▸ **PROBLEM TO SOLVE**: The answer must reproduce all of the data below exactly and contain no images.

▸ **ENTRIES PROVIDED**:
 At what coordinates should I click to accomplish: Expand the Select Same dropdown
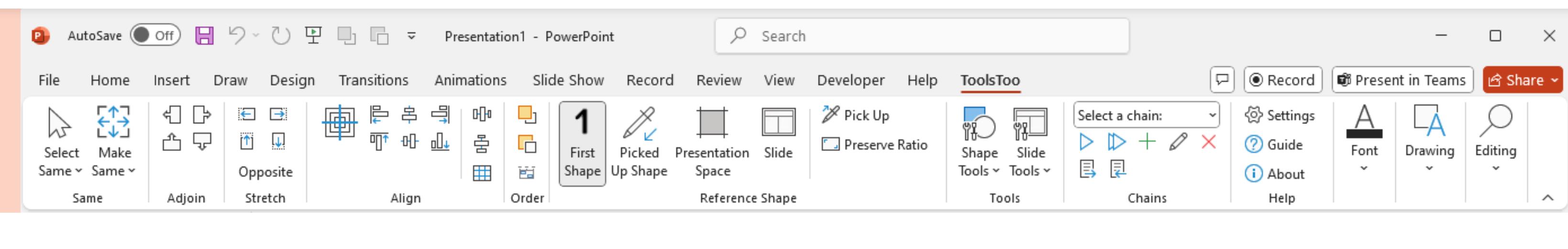point(60,144)
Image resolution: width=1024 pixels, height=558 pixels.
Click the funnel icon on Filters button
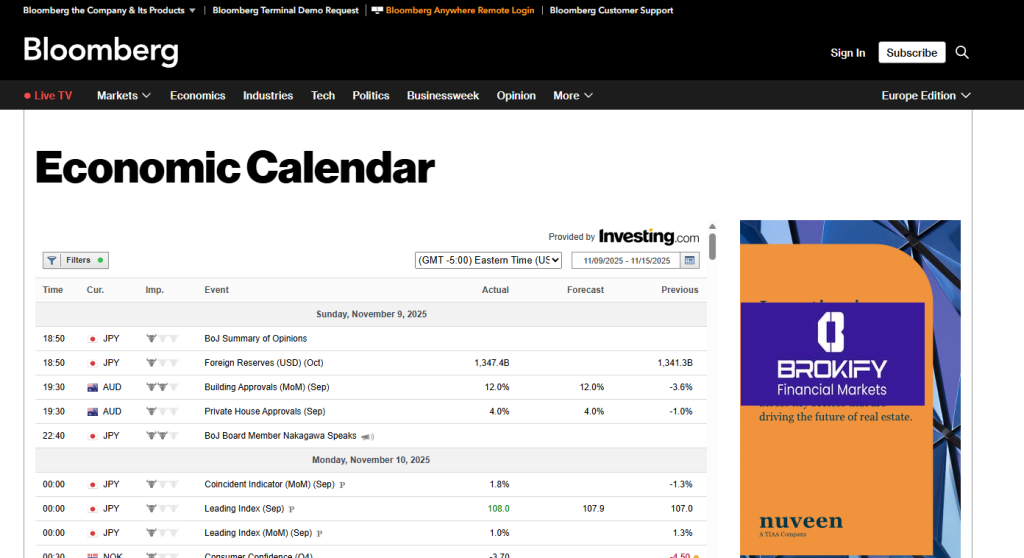52,260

▸ **ANSWER TO THIS TASK**:
 At what coordinates should I click to accomplish: Expand the Select Same dropdown
point(60,144)
Image resolution: width=1024 pixels, height=558 pixels.
Click the funnel icon on Filters button
52,260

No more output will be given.